==== ОТРЫВОК ДЛЯ ЧТЕНИЯ ====

Братоубийственные войны, которые истребляли королей и истощали народы, свидетельствуют не только о разгуле насилия и диких нравах, царивших в те времена. Такие кровопролитные войны доказывают и пагубность территориальных разделов, и необходимость единой власти, резиденцией которой, это совершенно очевидно, служил Париж.

Брунгильда первой поняла необходимость единой власти с центром в Париже: когда четверо ее внуков остались сиротами, она – вопреки всем франкским обычаям – провозгласила королем одного, старшего. Стало быть, знаменитый Салический закон – имеется в виду переход престола к старшему из потомков мужского пола, – который так упорно отстаивали при последних Капетингах (из прямо наследовавших трон), являлся на самом деле решением, нет, изобретением Брунгильды, вступившим тогда в противоречие с салической традицией и салическими нормами.

Ум Брунгильды принес пользу ее палачу. Хлотарь II, единственный, кто выжил в долгой семейной резне, постарался восстановить единство власти. Он правил своим государством из Парижа, где и созвал в 614 году совет епископов одновременно с мирской ассамблеей, а правил он разными подчиненными ему франкскими территориями, посылая туда безусловно верных ему высших должностных лиц.

Именно в это время особое и очень большое значение при дворе придавалось функциям мажордома, или майордома,[140] и человек, занимавший эту должность, играл по обстоятельствам роль то первого министра, то вице-короля.

Майордом Австразии, который выступил подстрекателем в «деле Брунгильды», звался Пипином – от него и пошла династия Каролингов.

А что было дальше? А дальше Хлотарю II, умершему в 629 году и захороненному в Сен-Жермен-ле-Доре, наследовал его старший сын, которого Париж сделал героем песенки, – это добрый король Дагоберт,[141] стоявший бок о бок с великим святым – Элигием.[142] Но песенка – не история. Жизнь каждого из этих знаменитых приятелей таит в себе немало сюрпризов.


Париж от Цезаря до Людовика Святого. Истоки и берега

Петрус Кристус. Святой Элигий. 1449


Обратимся к Элигию… Есть что-то от необычайного приключения в самом его возвышении. Начинал он в Лиможе как кузнец и с самого начала отнюдь не отличался скромностью. Во всяком случае, на своей вывеске он написал: «Элигий, мастер из мастеров, хозяин над всеми». В Париже он обосновался как ювелир, и вскоре среди его клиентов оказались придворные, которым Элигий поставлял чаши, посуду, ларцы, дароносицы и раки для мощей. Золотой трон, который называют Дагобертовым, был изготовлен Элигием для Хлотаря II. Дагоберт получил трон совершенно готовым вместе с прочим наследством.

Работая с золотом, приближаешься к государственной казне, точно так же – работая на короля, становишься его советником. Элигий судил обо всем и вкус к власти имел отменный. Для Дагоберта он перестроил налоговую службу и исправил финансовое положение. Будучи неплохим бизнесменом, прежде чем стать церковником, Элигий продемонстрировал еще большую искусность и ловкость в качестве казначея, чем в качестве королевского ювелира.

==== ПРЕДОСТАВЛЕННЫЕ ЗАПИСИ ====

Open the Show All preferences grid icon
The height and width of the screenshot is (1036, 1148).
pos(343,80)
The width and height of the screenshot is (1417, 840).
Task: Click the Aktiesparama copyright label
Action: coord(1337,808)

====
==== ПРЕДОСТАВЛЕННЫЕ ЗАПИСИ ====

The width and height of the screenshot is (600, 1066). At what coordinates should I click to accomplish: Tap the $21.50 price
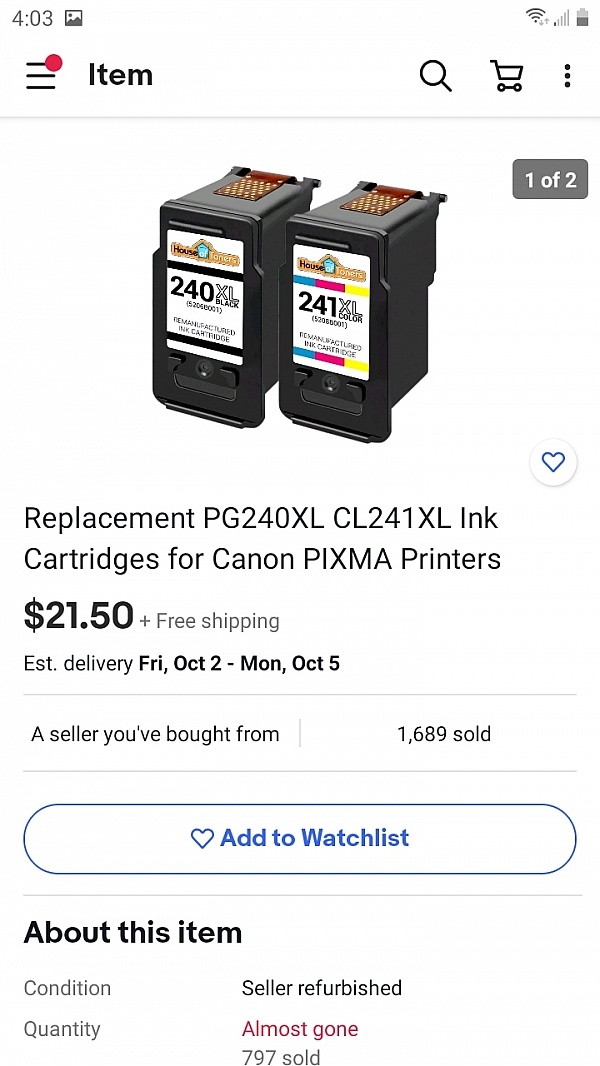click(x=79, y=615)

====

ЗАДАНИЯ:
1 > Ответьте на вопросы по отрывку о Париже:
(а) В каком году Хлотарь II созвал в Париже совет епископов?
(б) Кем начинал Элигий в Лиможе?
(в) Для кого Элигий изготовил золотой трон, который называют Дагобертовым?
2 > Пожалуйста, допишите следующую часть отрывка о Париже и Элигии, начиная сразу после его последнего предложения.

ОТВЕТЫ К ЗАДАНИЯМ:
1 >
(а) В 614 году.
(б) Кузнецом.
(в) Для Хлотаря II.

2 >
Париж от Цезаря до Людовика Святого. Истоки и берега

Король Дагоберт I. Фрагмент надгробия в аббатстве Сен-Дени


Министров финансов любят редко, но будущего святого Элигия не то чтобы не любили – его ненавидели. Париж питал к нему просто жгучую ненависть. После смерти короля Дагоберта I, страшась за свое будущее, Элигий отправляется в Нуайонское аббатство, где и доживает весьма осторожным изгнанником свой век. Если и свершил какое чудо этот святой, то чудо заключалось в умении изъять у народа столько звонкой монеты.

Что же до самого Дагоберта, то и он был вовсе не таким славным малым, каким его считают. И если сожалеть о кончине этого «доброго короля», то только сравнивая его с наследничками.

У Дагоберта был темперамент воина, склонность к деспотизму во власти и вкусы сатрапа. Убийства совершались им отнюдь не в порядке исключения – напротив, для Дагоберта это был один из методов правления. Он воспринимал брачные обеты как своего рода сделку и много раз менял законных жен, при этом даже и не думая отказываться от доброй сотни сожительниц. И если однажды придворному ювелиру довелось увидеть короля в несколько странно надетых штанах, значит, скорее всего, тот одевался наспех, уходя из гарема.

Тем не менее надо отдать Дагоберту должное: он много разъезжал и, имея благодаря Элигию много денег, преуспел там, где его отец потерпел поражение. Дагоберт практически восстановил единство Regnum Francorum, то бишь Франкского королевства, на территории от Восточной Германии до Пиренеев. Это был жестокий король, но – великий король.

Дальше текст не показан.